--- start Records for this task ---

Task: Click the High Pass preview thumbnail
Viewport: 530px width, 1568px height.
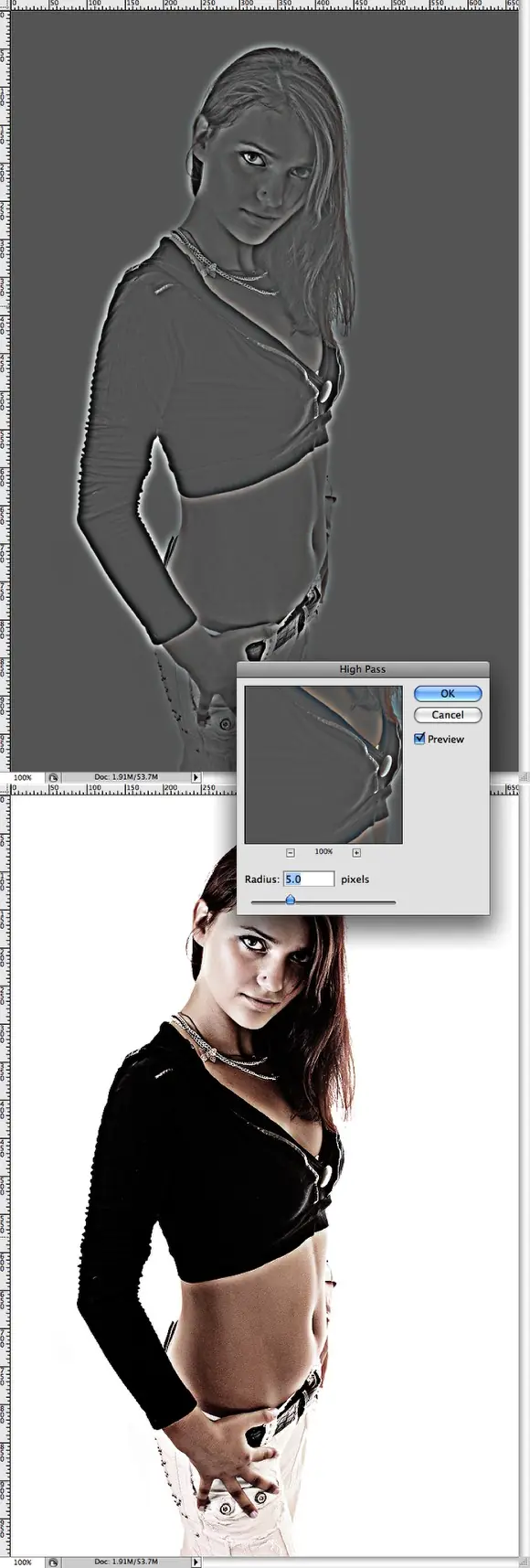Action: [x=323, y=764]
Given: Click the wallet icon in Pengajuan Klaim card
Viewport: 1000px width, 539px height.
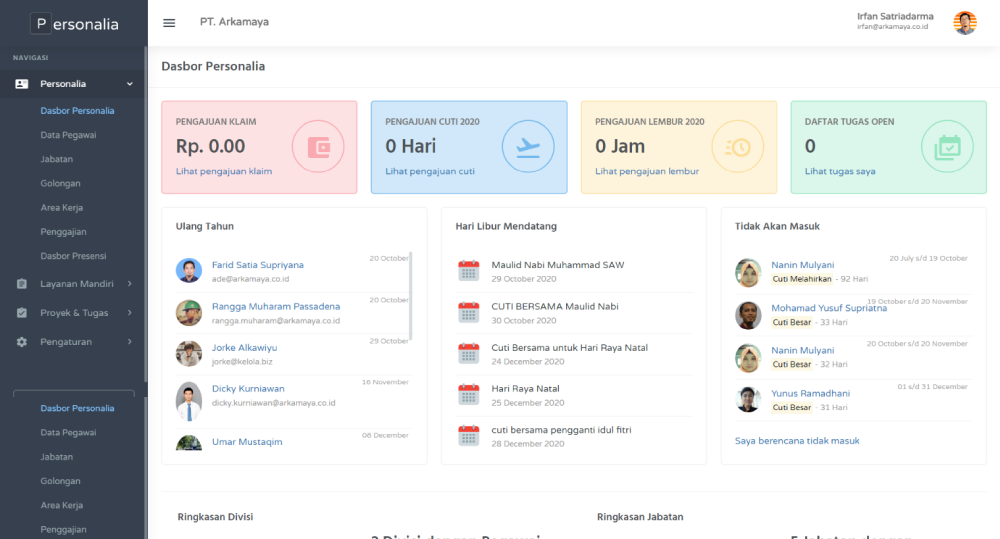Looking at the screenshot, I should [317, 147].
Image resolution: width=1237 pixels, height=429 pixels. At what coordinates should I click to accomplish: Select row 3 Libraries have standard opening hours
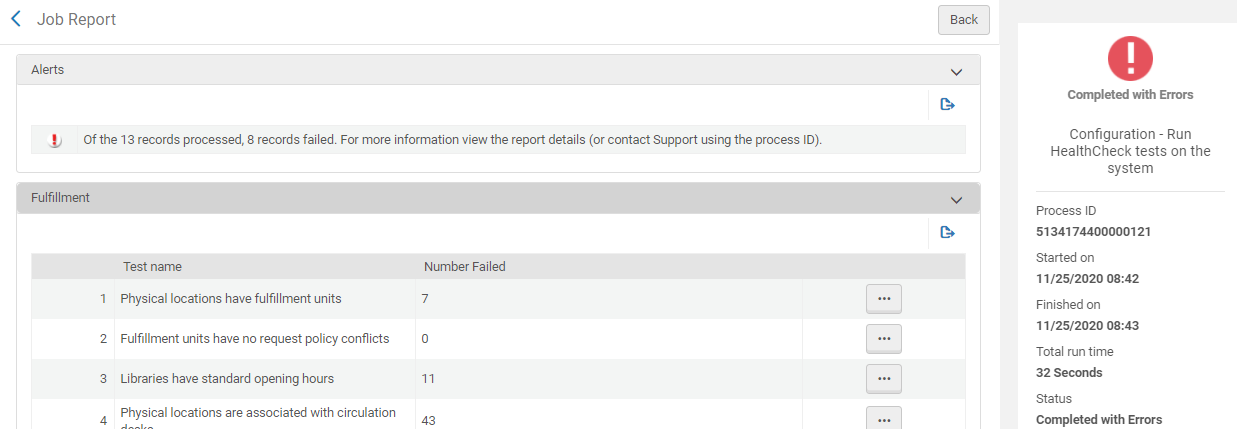click(227, 379)
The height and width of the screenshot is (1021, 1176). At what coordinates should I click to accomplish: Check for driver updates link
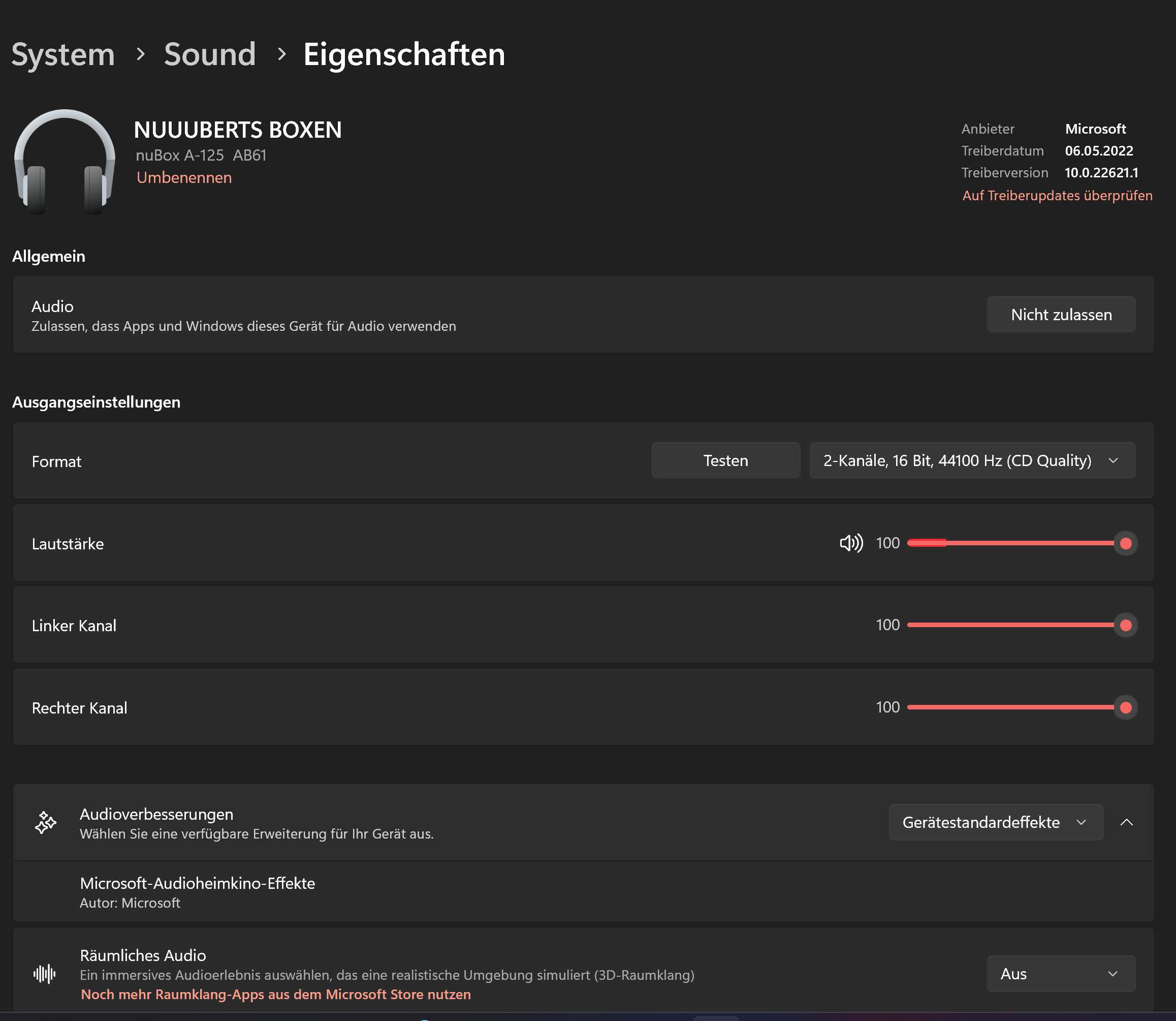pyautogui.click(x=1057, y=196)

--- end Records for this task ---

> _Aim of the exercise_: Write out these lines again word for word, without the pictures.

> _Task output_:
Task: Click the High Pass preview thumbnail
Viewport: 530px width, 1568px height.
Action: [x=323, y=764]
Given: Click the wallet icon in Pengajuan Klaim card
Viewport: 1000px width, 539px height.
Looking at the screenshot, I should [317, 147].
Image resolution: width=1237 pixels, height=429 pixels. At what coordinates should I click to accomplish: Select row 3 Libraries have standard opening hours
click(227, 379)
The height and width of the screenshot is (1021, 1176). At what coordinates should I click to accomplish: Check for driver updates link
pyautogui.click(x=1057, y=196)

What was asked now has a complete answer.